Wouldn't your comment would be more relevant if posted on my visitor message wall? ::p:

But yes, I do like that pic too, hence why it is me avatar - someone even did me on with a Santa Claus hat on over at SAUK a couple of Xmases back. :D
 

Sinar_Matahari

Well-known member
It won't help you spending time thinking about this. Not if it will only make you feel like crap about yourself. Whether they have valid or invalid reasons to think this way, that is if they really think this way, it's not your fault and it's not your problem. If someone does deem you inferior for having a disorder, let them. It's their opinion. Allowing yourself to worry or feel bad over this only gives their opinions power.
 

JamesSmith

Well-known member
It won't help you spending time thinking about this. Not if it will only make you feel like crap about yourself. Whether they have valid or invalid reasons to think this way, that is if they really think this way, it's not your fault and it's not your problem. If someone does deem you inferior for having a disorder, let them. It's their opinion. Allowing yourself to worry or feel bad over this only gives their opinions power.

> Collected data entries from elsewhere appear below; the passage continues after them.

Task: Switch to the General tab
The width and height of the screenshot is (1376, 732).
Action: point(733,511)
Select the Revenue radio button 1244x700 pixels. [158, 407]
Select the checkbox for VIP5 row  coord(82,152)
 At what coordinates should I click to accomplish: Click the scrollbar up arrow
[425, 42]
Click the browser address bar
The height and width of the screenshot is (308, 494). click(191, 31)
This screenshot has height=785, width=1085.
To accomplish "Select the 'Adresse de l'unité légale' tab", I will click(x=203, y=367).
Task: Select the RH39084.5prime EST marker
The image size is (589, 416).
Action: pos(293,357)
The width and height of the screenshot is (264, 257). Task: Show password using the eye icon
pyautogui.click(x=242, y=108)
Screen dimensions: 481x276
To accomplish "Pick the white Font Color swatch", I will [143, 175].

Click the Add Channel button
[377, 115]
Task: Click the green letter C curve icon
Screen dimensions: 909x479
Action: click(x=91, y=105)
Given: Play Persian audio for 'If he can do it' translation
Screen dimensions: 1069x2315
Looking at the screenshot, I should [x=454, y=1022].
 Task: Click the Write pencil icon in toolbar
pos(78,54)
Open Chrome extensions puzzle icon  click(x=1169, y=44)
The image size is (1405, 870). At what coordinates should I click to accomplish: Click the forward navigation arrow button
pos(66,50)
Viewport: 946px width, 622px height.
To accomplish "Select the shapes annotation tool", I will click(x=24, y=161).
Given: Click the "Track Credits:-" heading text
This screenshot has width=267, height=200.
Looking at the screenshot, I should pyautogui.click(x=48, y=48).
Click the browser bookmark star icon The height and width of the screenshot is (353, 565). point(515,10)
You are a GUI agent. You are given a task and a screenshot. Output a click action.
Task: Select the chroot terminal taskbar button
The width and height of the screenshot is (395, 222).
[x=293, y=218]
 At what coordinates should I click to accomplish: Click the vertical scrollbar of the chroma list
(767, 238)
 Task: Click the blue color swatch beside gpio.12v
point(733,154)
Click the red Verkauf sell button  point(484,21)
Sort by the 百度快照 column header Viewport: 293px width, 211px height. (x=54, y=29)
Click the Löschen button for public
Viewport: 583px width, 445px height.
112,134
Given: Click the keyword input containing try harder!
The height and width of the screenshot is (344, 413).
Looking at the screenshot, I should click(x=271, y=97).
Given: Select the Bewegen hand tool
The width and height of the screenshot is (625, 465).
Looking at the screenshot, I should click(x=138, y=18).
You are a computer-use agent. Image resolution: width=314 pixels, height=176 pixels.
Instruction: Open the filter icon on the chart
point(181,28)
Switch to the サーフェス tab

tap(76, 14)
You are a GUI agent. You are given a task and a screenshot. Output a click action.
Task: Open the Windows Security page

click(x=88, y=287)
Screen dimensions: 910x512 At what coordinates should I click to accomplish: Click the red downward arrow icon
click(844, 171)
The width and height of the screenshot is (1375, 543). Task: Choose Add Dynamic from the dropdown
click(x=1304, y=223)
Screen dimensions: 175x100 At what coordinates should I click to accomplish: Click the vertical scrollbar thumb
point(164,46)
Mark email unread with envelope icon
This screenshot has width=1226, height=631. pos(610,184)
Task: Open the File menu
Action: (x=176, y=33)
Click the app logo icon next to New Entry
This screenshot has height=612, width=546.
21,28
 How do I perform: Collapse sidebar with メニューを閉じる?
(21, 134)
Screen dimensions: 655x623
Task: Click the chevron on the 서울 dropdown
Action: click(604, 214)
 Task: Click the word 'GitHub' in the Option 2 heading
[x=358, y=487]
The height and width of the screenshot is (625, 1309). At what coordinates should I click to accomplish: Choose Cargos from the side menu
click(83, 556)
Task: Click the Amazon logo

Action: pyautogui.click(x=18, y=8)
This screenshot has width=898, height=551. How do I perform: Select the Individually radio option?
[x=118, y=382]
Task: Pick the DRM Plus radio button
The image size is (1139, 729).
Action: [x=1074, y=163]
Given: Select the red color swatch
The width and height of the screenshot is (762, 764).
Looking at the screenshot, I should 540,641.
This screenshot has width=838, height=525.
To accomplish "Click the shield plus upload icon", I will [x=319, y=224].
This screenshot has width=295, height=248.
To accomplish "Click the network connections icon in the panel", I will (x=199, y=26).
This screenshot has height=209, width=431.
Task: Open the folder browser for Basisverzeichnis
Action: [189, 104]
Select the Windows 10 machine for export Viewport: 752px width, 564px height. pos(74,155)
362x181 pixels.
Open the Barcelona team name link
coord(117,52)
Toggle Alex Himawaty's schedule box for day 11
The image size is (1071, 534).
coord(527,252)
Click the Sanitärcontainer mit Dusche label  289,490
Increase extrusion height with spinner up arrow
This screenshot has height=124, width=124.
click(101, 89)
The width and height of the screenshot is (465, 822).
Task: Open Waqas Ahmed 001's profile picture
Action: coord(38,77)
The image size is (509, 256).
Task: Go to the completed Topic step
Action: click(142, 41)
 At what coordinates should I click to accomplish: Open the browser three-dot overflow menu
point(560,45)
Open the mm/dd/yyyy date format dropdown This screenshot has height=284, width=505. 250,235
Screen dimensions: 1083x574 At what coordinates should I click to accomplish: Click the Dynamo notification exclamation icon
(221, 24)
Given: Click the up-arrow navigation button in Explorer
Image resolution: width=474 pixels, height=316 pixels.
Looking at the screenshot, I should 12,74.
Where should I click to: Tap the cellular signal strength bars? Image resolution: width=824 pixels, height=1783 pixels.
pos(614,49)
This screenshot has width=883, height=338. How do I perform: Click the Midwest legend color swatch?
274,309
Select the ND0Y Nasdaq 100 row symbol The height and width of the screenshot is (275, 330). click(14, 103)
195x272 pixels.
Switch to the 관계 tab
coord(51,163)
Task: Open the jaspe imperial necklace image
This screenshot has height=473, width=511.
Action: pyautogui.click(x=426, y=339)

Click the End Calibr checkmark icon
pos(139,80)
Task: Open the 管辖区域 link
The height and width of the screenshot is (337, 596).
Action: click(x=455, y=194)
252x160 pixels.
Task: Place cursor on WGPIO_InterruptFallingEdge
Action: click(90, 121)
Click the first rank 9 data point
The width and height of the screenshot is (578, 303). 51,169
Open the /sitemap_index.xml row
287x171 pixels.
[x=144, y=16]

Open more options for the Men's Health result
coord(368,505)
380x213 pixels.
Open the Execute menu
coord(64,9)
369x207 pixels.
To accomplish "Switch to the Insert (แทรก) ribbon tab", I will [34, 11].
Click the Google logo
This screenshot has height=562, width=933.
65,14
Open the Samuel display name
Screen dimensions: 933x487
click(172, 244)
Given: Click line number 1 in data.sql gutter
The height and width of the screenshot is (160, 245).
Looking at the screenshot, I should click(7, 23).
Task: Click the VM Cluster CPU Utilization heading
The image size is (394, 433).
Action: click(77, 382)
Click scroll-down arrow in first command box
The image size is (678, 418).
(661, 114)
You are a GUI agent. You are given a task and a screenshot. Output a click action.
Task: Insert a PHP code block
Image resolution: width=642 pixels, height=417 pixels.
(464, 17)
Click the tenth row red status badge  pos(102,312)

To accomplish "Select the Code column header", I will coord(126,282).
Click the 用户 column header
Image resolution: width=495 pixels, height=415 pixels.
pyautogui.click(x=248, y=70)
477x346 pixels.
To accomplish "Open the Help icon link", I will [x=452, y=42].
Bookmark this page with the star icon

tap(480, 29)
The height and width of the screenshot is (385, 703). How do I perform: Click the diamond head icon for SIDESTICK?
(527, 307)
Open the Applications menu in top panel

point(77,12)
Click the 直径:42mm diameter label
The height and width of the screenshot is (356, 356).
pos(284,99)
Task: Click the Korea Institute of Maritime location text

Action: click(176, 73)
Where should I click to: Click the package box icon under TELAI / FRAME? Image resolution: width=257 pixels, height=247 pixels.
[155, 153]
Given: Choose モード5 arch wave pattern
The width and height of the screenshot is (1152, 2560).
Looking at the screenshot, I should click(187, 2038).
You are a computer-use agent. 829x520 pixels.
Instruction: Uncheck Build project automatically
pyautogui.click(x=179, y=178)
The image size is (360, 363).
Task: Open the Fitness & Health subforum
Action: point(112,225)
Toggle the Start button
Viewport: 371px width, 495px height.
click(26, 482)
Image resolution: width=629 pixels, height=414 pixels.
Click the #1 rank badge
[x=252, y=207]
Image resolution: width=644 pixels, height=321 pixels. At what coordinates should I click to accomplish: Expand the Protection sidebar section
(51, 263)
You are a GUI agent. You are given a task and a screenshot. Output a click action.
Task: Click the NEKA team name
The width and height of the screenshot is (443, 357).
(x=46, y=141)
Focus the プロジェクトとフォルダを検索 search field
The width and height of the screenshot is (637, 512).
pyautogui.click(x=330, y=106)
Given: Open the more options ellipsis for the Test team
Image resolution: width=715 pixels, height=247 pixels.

Yeah, I see what you mean, I'm just so sick of hearing it. Literally every time I go out to even the grocery store or liquor store, someone has to throw out some insult. I'm all for ignoring what they say, but when you hear it repetitively like i do, u can't help but notice it. I'm so tired of it. I wish I could be normal. And then I'm all alone all the time, so that doesn't help my self-esteem either. I have no one to talk about face to face about this. I've tried counseling, it didn't help. None of my friends are shy, do they don't know what I'm going through anyways.
 

Cynic

Well-known member
It's not your fault and it's not your problem. If someone does deem you inferior for having a disorder, let them. It's their opinion.
That's all well and good to say until you become the collective scapegoat, are ostracised, ganged up on, and condemned just for being you. Anything you do or say is automatically invalid just because it comes from you, and you're frequently met with scorn and aggression (often subtle, veiled, disguised) until your worthlessness becomes a fact and you're at the bottom of the pile - forever.
 

Minty

Well-known member
Because you're not useful. Only way you can be a productive member of society is by being sociable. Same reason people see pot smokers as being lower than let's say...people who drink a lot. Even though alcohol kills brain cells and is a poison, people who drink can still go to work on a regular basis. They're useful.

You can't be less of a person. No one can. I don't even know what that phrase means. You can only be a person who fits your own personal standards or not. One of the things that creates SA is having standards that are impossible to meet. We are perfectionists to the core. So, we set ourselves up for failure from the very beginning because no one can be perfect.